>> BEGIN Dataset excerpts

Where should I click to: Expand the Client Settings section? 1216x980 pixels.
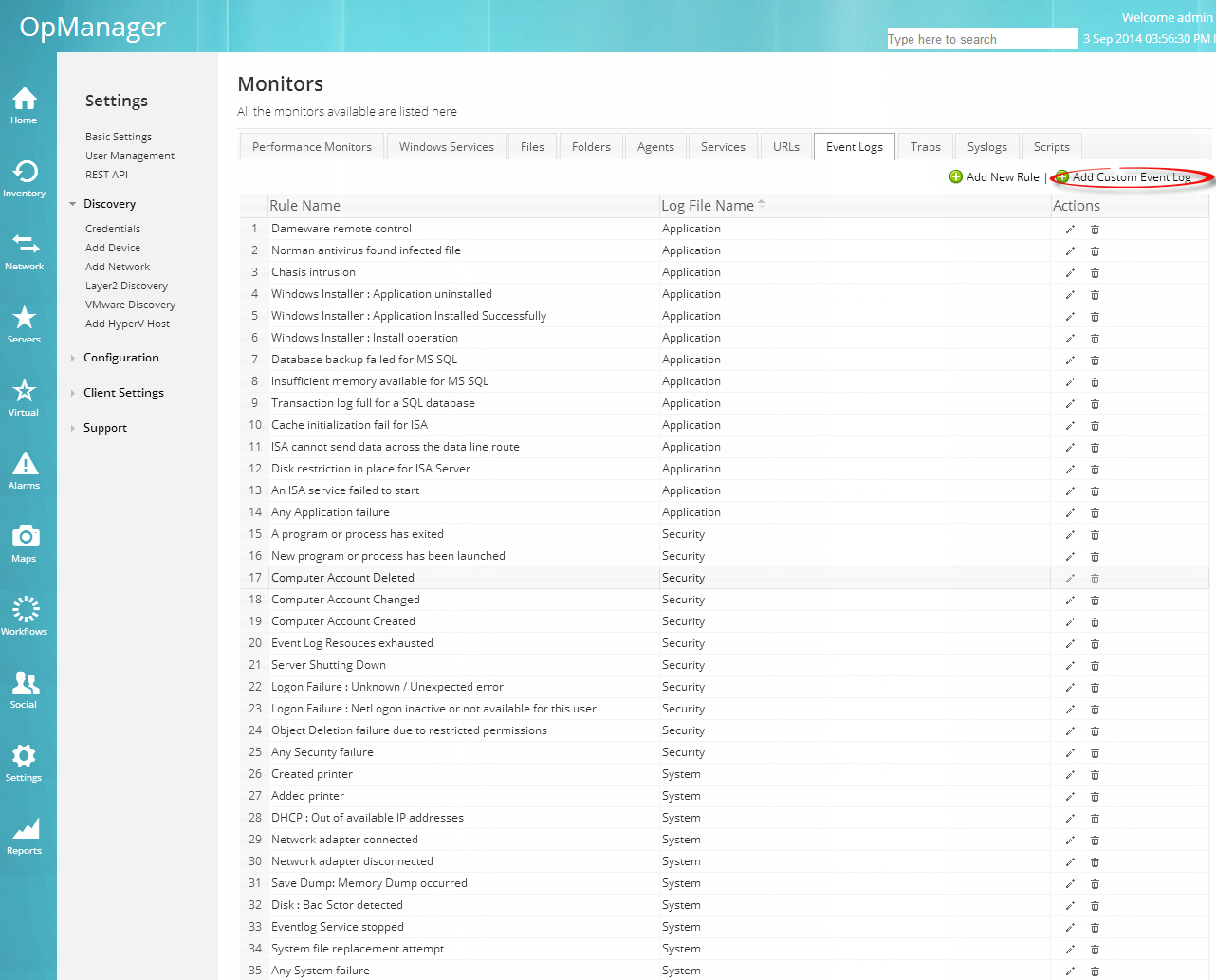123,393
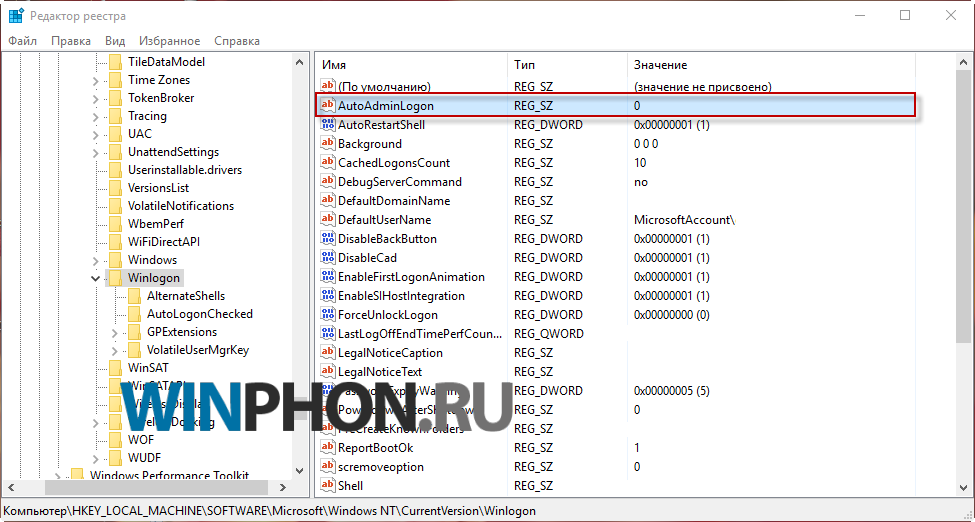Click the AutoAdminLogon string value icon
This screenshot has width=975, height=522.
[327, 105]
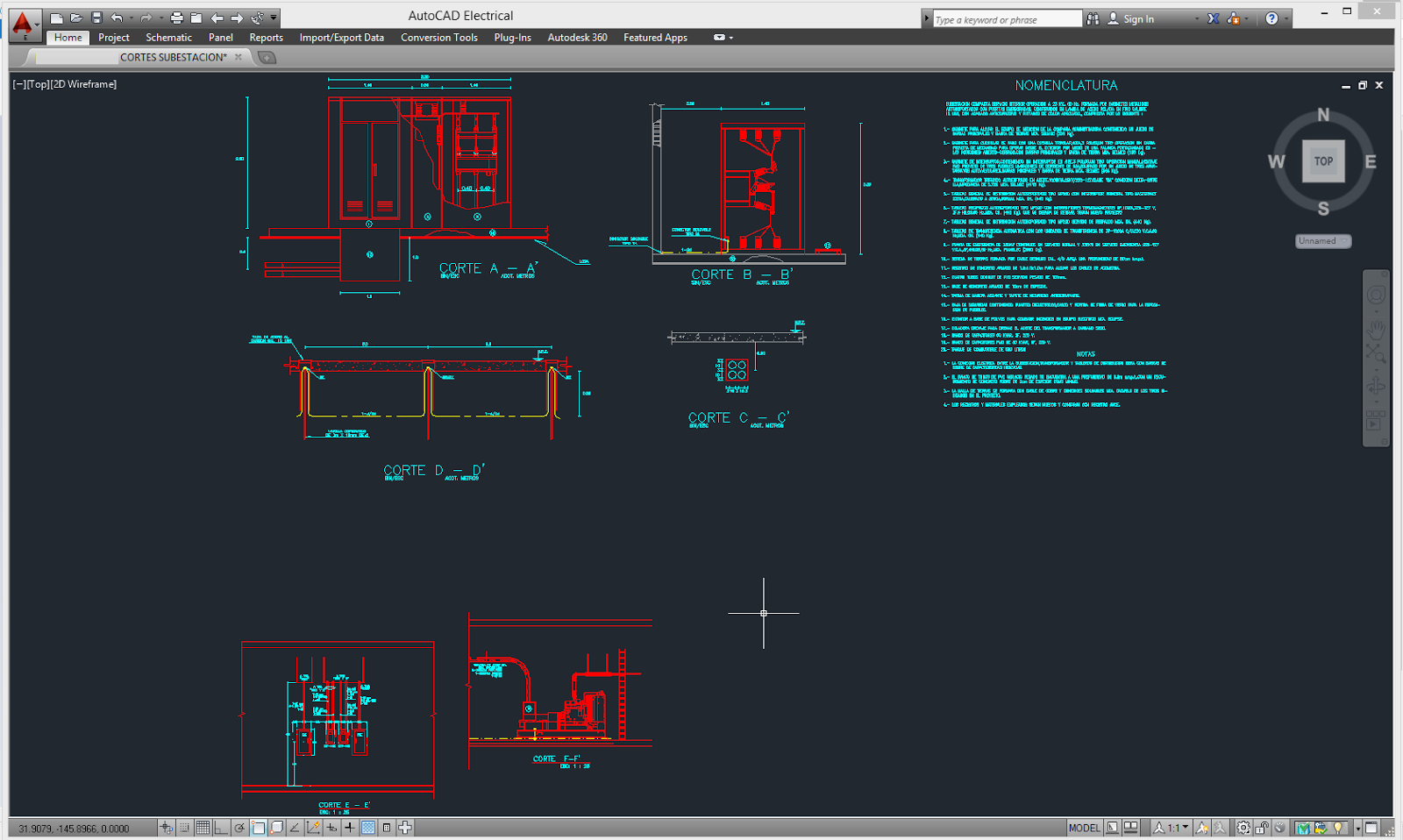This screenshot has height=840, width=1403.
Task: Toggle Object Snap (OSNAP)
Action: pyautogui.click(x=257, y=828)
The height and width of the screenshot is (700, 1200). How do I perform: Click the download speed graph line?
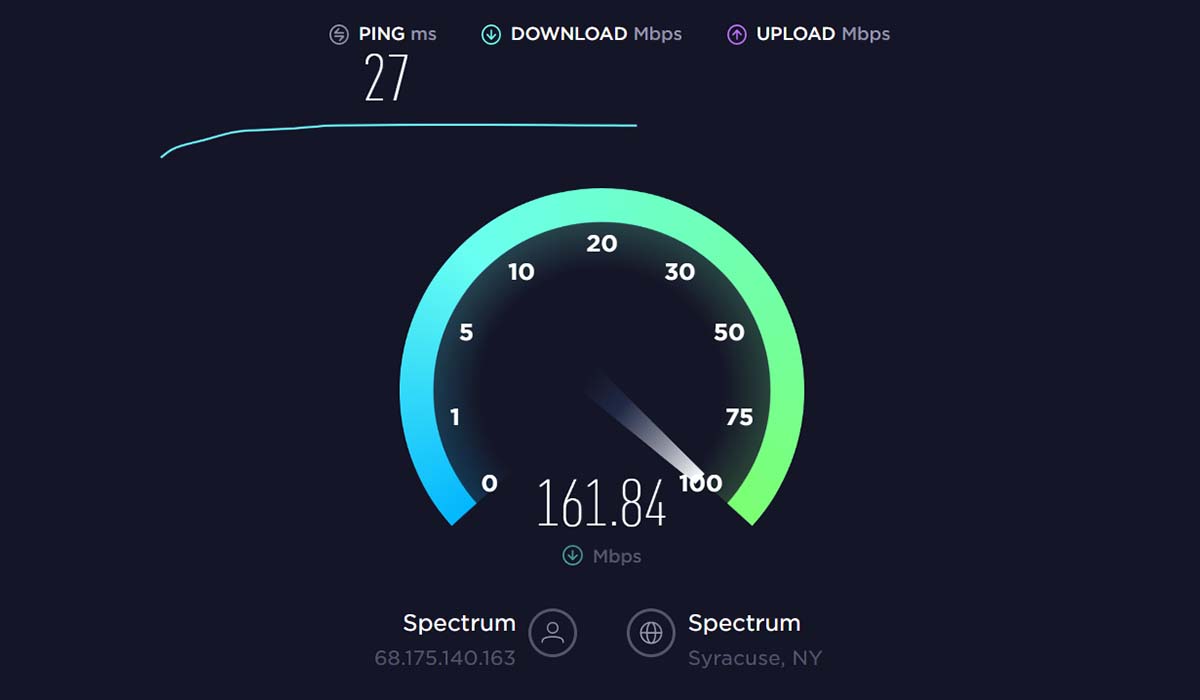tap(399, 135)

>> END Dataset excerpts

§ To be done
Make these records into a numbered list, skipping blank lines and leaving out the pictures.

§ Result of this task
1. Where should I click to: Expand the Client Settings section? 1216x980 pixels.
2. 123,393
3. Click the AutoAdminLogon string value icon
4. This screenshot has width=975, height=522.
5. [327, 105]
6. This screenshot has height=840, width=1403.
7. Task: Toggle Object Snap (OSNAP)
8. Action: pyautogui.click(x=257, y=828)
9. The height and width of the screenshot is (700, 1200). How do I perform: Click the download speed graph line?
10. tap(399, 135)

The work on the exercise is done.